A good idea can be very exciting. Actually starting the thing, and continuing to push it forward, be it a creative project or a personal challenge, can be tough. Below is a visual representation of how I felt when I realized that if I was going to put on a show of robot art art and goods, I was going to have to jump in, whether I was ready or not:
I started this “one robot a day” thing to challenge myself to dedicate time and energy to making artwork. I wanted a personal creative practice, and I wanted to prioritize it. However, I found myself getting hung up on posting completed pieces, for you lovelies to purchase. I realize now that, in addition to finished work, I want to tell you what happens before and after and instead of a completed piece. It’s much messier, and probably more interesting. I have a show coming up, here in beautiful Grand Rapids, Michigan, on December 4th and 5th, and I promise that those details are coming soon. I’ll be showing painted canvas pieces, handmade and printed cards, gift wrapping things, robot toys (!!!) and maybe a t-shirt or two. When this show first came to be, I was excited, and then I felt overwhelmed with what the show “should” look like, and I started listening to that little voice that says “your art sucks, dummy” and I felt like hiding under a giant roll of craft paper. Thankfully, I have very special people in my life who ask me how my robots are doing, and don’t run away when I start to dump all of my fears and anxieties on them. Hearing myself say the things I was worried about out loud made me realize that, while they were all pretty reasonable fears, they didn’t need to keep me from making this show happen.

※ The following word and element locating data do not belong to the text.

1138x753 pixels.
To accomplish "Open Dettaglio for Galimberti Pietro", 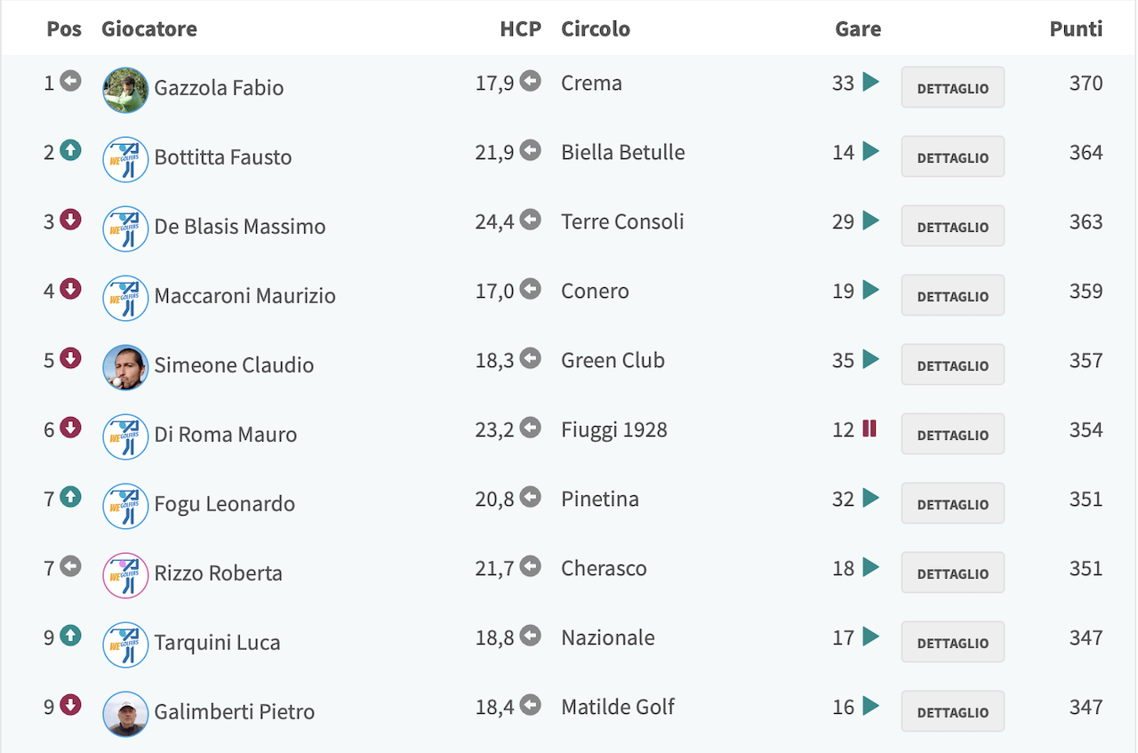I will [952, 711].
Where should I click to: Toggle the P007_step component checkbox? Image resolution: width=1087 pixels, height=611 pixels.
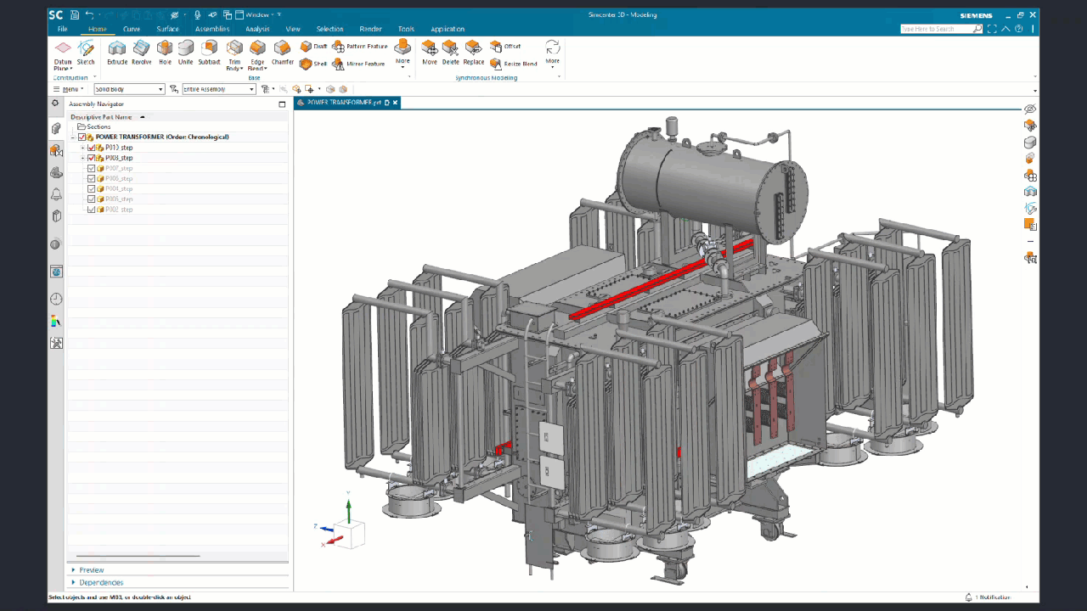pyautogui.click(x=91, y=168)
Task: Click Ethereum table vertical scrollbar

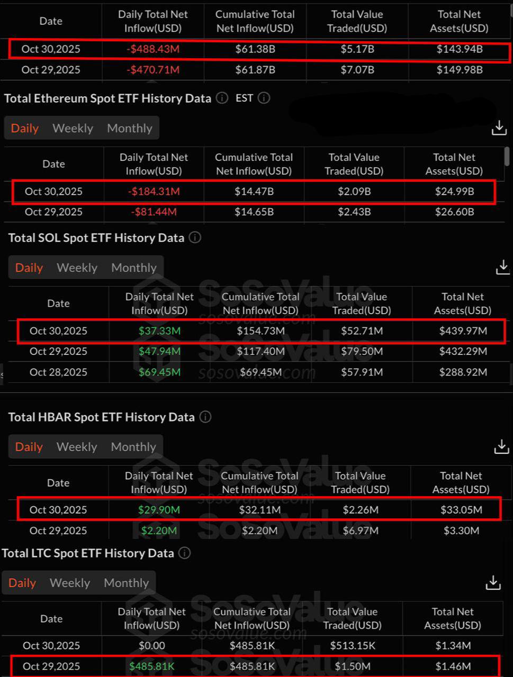Action: tap(507, 157)
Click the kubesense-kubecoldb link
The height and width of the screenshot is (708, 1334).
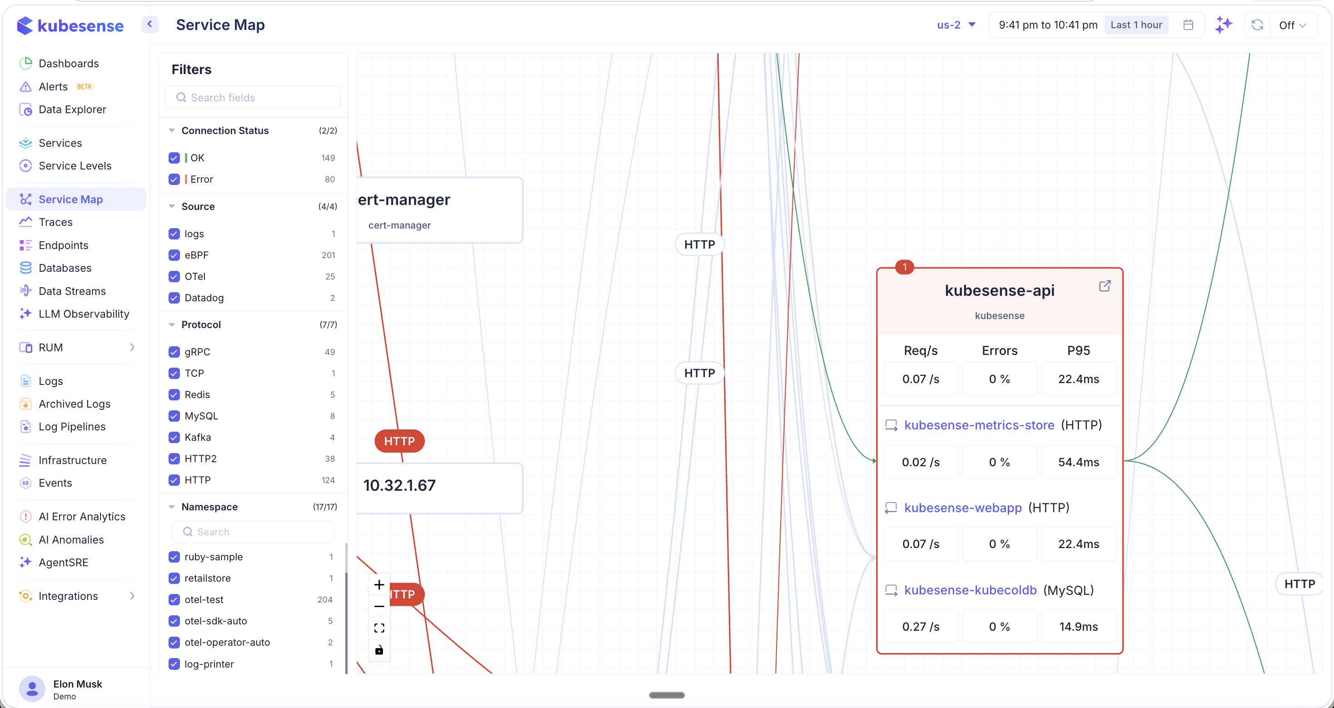[970, 590]
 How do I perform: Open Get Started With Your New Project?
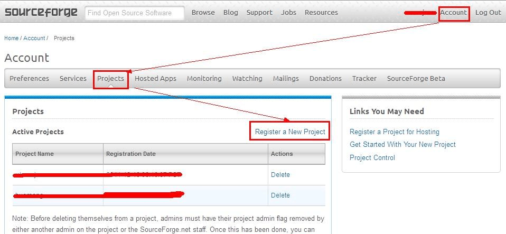point(402,144)
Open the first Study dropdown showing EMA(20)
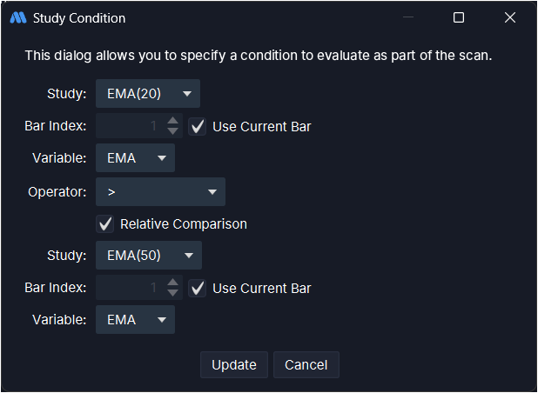Image resolution: width=538 pixels, height=393 pixels. click(x=147, y=93)
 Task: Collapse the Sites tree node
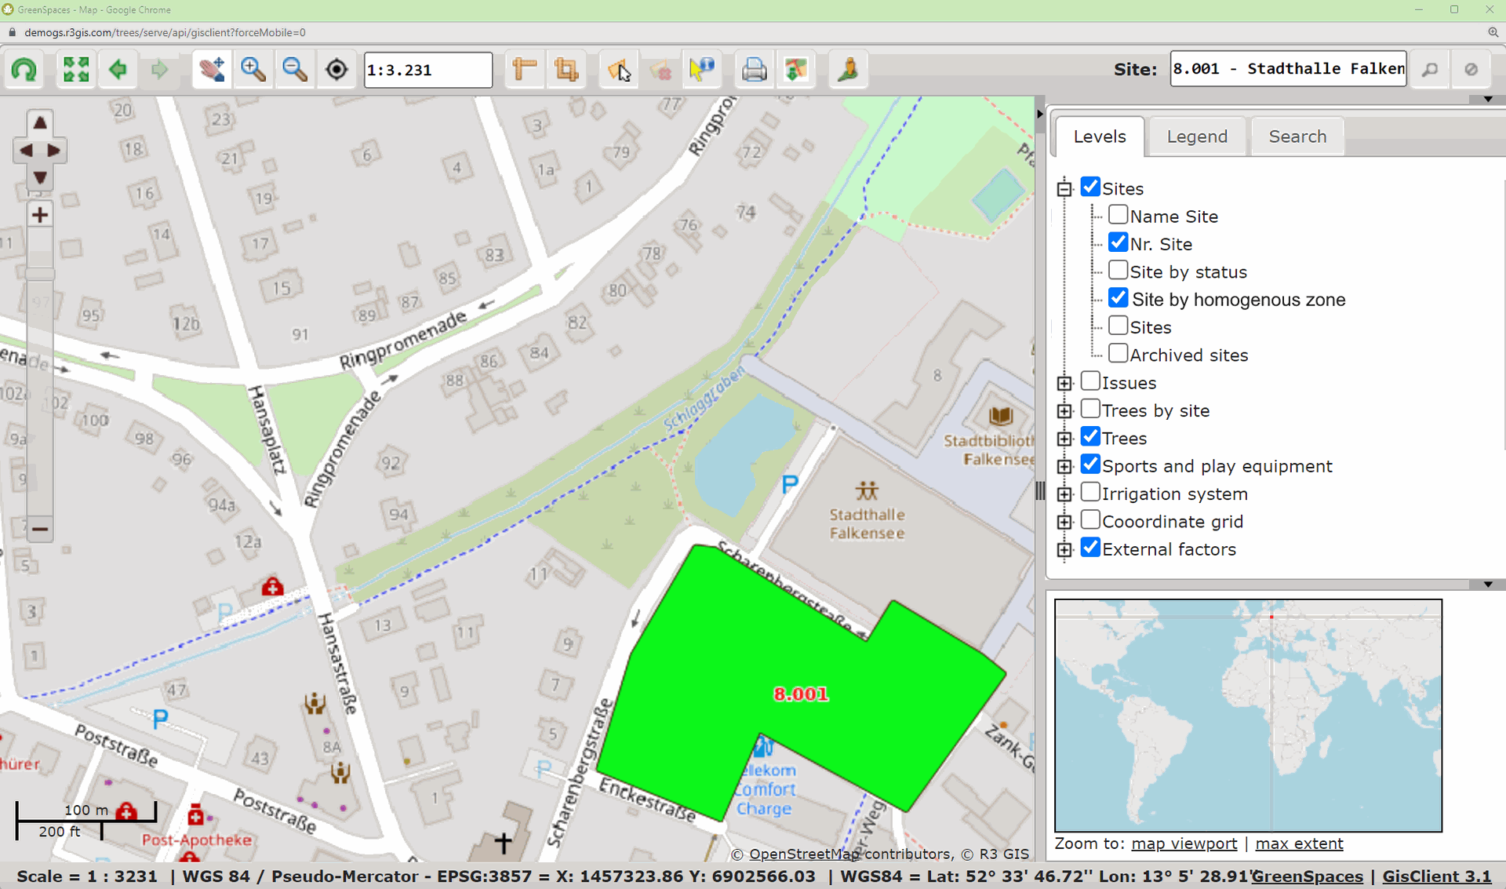1064,188
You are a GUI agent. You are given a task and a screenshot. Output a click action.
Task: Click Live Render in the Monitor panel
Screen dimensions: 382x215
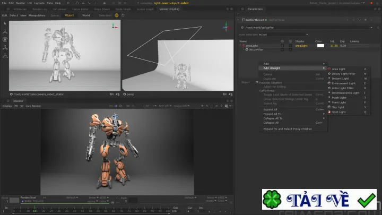coord(33,106)
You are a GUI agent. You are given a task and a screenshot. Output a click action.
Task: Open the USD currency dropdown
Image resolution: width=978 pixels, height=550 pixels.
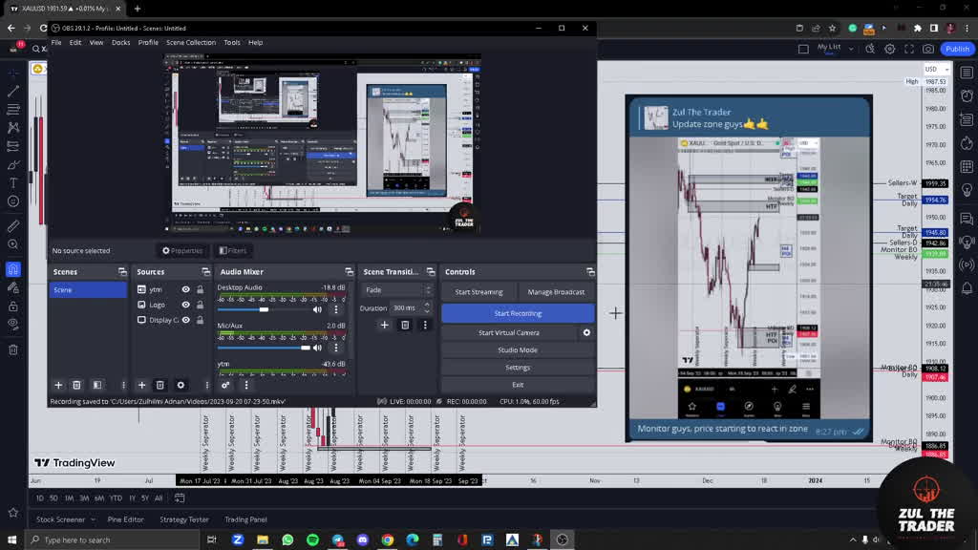pyautogui.click(x=932, y=70)
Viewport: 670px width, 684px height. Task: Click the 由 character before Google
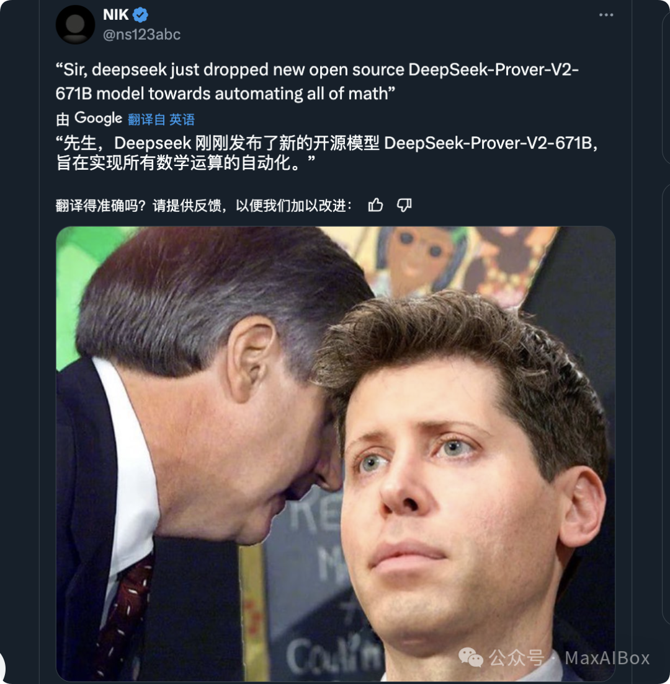click(63, 119)
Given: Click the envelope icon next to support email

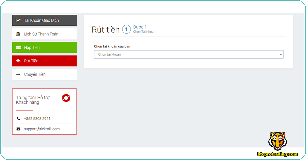Looking at the screenshot, I should click(x=19, y=129).
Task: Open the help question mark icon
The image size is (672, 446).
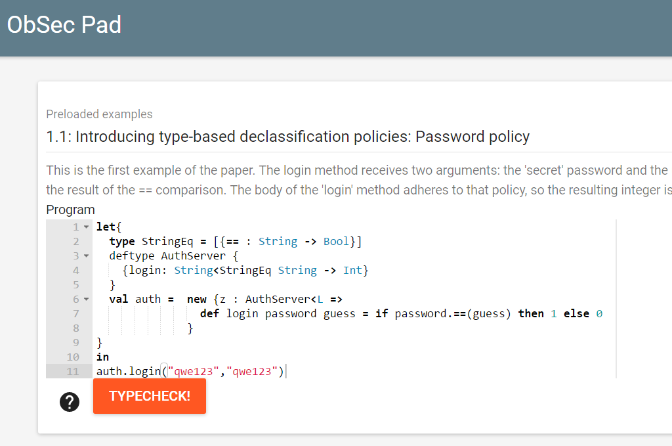Action: click(x=70, y=402)
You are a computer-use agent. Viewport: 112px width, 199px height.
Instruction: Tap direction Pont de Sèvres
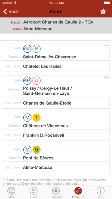tap(38, 158)
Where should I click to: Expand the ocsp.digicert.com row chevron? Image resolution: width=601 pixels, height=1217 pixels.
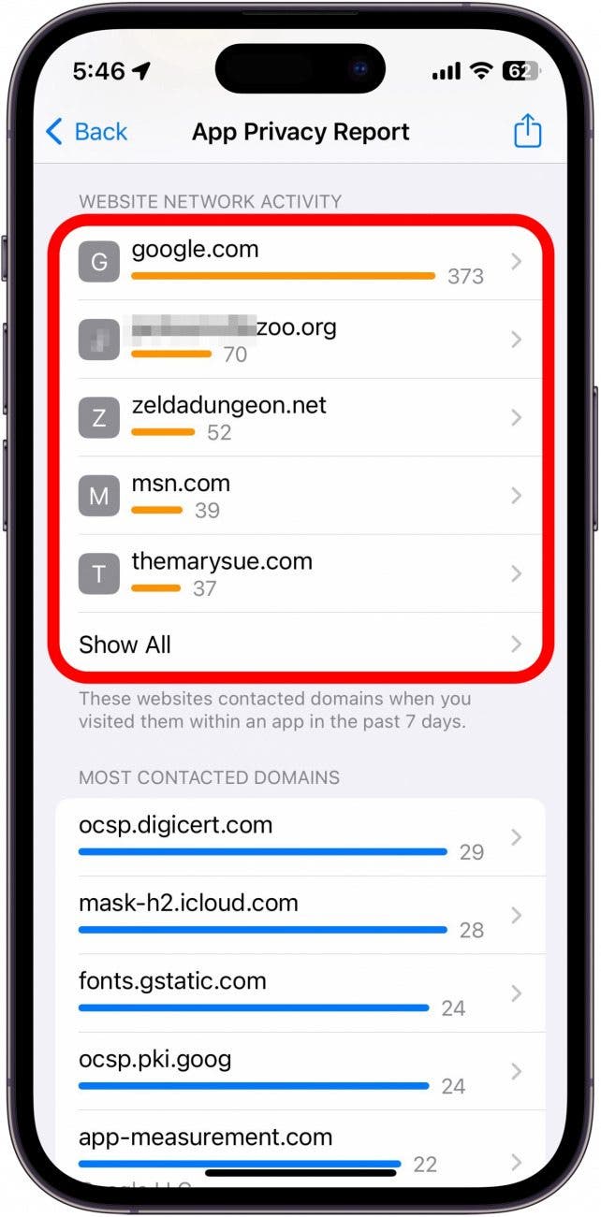516,837
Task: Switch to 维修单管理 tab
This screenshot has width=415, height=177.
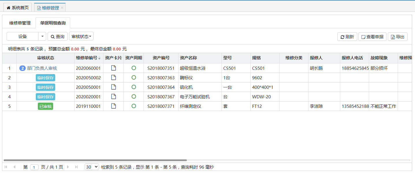Action: [20, 23]
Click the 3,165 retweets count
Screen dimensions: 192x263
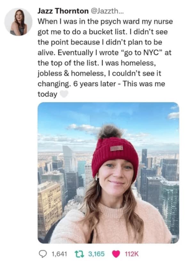pos(96,254)
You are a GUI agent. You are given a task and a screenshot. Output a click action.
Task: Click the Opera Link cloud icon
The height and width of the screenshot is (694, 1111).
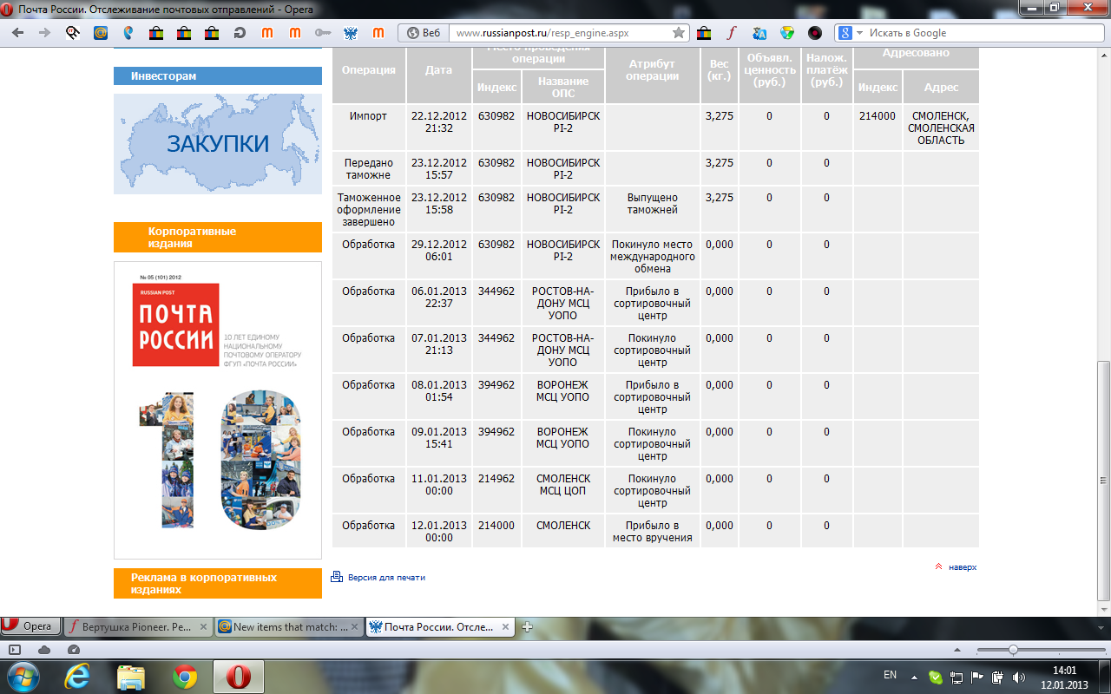pyautogui.click(x=44, y=650)
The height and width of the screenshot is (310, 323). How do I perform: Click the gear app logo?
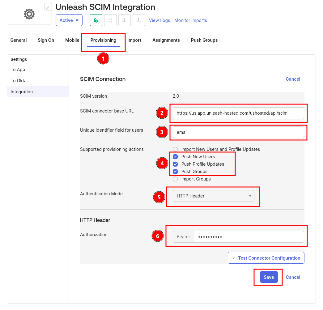point(29,14)
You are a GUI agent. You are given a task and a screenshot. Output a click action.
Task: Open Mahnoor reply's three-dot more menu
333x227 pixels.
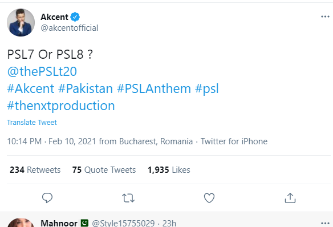[x=325, y=223]
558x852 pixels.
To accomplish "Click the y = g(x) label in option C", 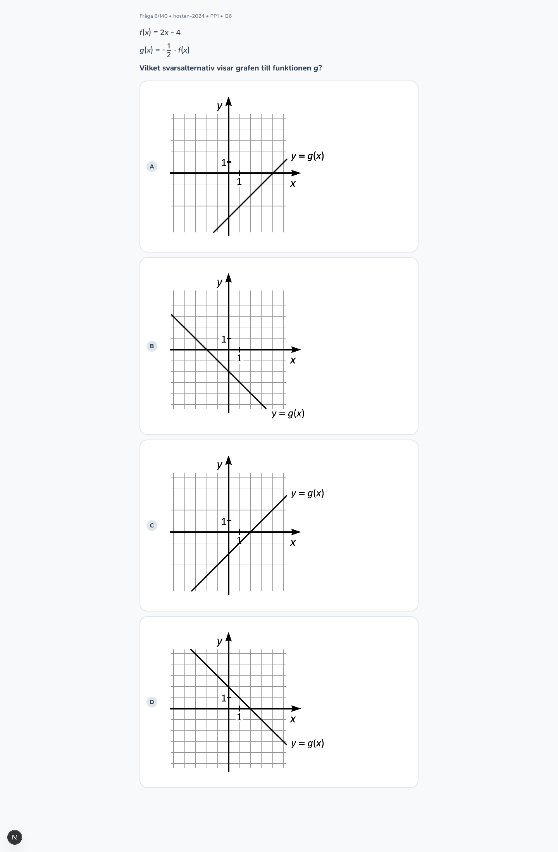I will (308, 493).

Last night, I opened the giant box of canvas that had arrived in the mail days before. I softly swore at it a couple times as I manhandled it onto the kitchen table, while the dog sweetly wove herself around my feet. As I unrolled the canvas, the smell of fresh paint and cloth announced the arrival of a truly blank slate. That was a nice moment.
Starting a thing can be hard, and I don’t know exactly why. I do know that my new method of moving through those initial fears will be to smash into it, with a giant roll of canvas, and a whole lot of paint, and occasional cursing, and the acceptance that sometimes you just need to make the thing.